Researchers there have decoded 13 different kinds of giant panda vocalizations in a surprising new insight into the private life of the reclusive creatures.
The China Conservation and Research Center for the Giant Panda has been working on a panda linguistics project since 2010. Scientists first made recordings of pandas at the center, vocalizations between cubs and adults in various situations, such as when they were eating, mating, nursing, fighting and so on, said Zhang Hemin, head of the center.
Then they collected a large amount of data on pandas' voices and activities, and analyzed the voiceprints.
"We managed to decode some panda language and the results are quite interesting," Zhang said.

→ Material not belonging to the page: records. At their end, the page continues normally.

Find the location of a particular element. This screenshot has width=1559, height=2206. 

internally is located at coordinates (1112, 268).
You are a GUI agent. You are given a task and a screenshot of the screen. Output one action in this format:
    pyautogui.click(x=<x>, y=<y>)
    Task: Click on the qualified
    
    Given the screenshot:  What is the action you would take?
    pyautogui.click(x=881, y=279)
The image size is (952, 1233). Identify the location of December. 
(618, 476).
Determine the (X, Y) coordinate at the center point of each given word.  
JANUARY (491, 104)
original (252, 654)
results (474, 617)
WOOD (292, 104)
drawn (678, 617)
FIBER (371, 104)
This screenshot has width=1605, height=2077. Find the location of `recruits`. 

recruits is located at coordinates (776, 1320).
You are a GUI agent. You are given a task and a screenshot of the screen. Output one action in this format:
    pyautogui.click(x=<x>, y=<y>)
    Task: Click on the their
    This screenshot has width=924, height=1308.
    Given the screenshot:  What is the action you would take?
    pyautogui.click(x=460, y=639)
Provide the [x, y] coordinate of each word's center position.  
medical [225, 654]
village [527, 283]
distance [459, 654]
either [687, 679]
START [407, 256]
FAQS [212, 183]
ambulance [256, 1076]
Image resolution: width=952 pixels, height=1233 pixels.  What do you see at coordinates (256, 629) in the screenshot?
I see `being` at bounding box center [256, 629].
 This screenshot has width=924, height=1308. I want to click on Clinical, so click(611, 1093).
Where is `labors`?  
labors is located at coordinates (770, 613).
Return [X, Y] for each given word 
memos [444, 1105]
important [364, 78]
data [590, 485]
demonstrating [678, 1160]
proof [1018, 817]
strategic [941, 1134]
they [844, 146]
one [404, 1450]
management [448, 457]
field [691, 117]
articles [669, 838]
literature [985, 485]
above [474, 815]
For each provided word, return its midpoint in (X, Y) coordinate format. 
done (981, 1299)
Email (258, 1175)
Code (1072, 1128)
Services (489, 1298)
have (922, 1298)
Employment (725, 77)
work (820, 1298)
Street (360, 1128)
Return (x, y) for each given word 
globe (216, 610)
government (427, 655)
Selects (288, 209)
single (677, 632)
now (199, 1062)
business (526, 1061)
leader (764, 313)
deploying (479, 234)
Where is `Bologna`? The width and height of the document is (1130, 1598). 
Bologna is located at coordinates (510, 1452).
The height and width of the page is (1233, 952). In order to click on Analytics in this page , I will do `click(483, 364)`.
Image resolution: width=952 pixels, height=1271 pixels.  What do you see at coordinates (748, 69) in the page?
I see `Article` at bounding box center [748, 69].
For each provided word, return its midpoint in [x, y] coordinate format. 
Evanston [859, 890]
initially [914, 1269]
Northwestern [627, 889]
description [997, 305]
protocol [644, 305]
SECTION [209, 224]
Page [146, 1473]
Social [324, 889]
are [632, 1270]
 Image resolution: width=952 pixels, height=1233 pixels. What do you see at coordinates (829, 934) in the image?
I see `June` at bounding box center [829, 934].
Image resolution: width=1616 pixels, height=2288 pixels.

Panda cubs can barely vocalize at all except to say things like "Gee-Gee" (I'm hungry), "Wow-Wow" (Not happy!) or "Coo-Coo" (Nice!).
"Adult giant pandas usually are solitary, so the only language teacher they have is their own mother," the researcher said.
When they grow a little, cubs learn how to express themselves by roaring, barking, shouting, squeaking, bleating and chirping. "If a panda mother keeps tweeting like a bird, she may be anxious about her babies. She barks loudly when a stranger comes near," Zhang said.
The barking can be interpreted as "getting out of my place", according to the researcher. Pandas can be as gentle as a lamb when they are "in love". Male pandas baa all the time when they are wooing their lovers. The females respond with constant tweeting if they feel the same.
"Trust me. Our researchers were so confused when we began the project that they wondered if they were studying a panda, a bird, a dog, or a sheep," Zhang said.
The center plans to continue the study and is looking forward to the creation of a panda translator that could use high-tech voice recognition technology. "If we can understand their language, it will help us protect the animal, especially in the wild," he said.
Fewer than 2,000 pandas live in the wild, mostly in Sichuan and Shaanxi provinces. There were 375 giant pandas in captivity at the end of 2013, about 200 of them at Zhang's center.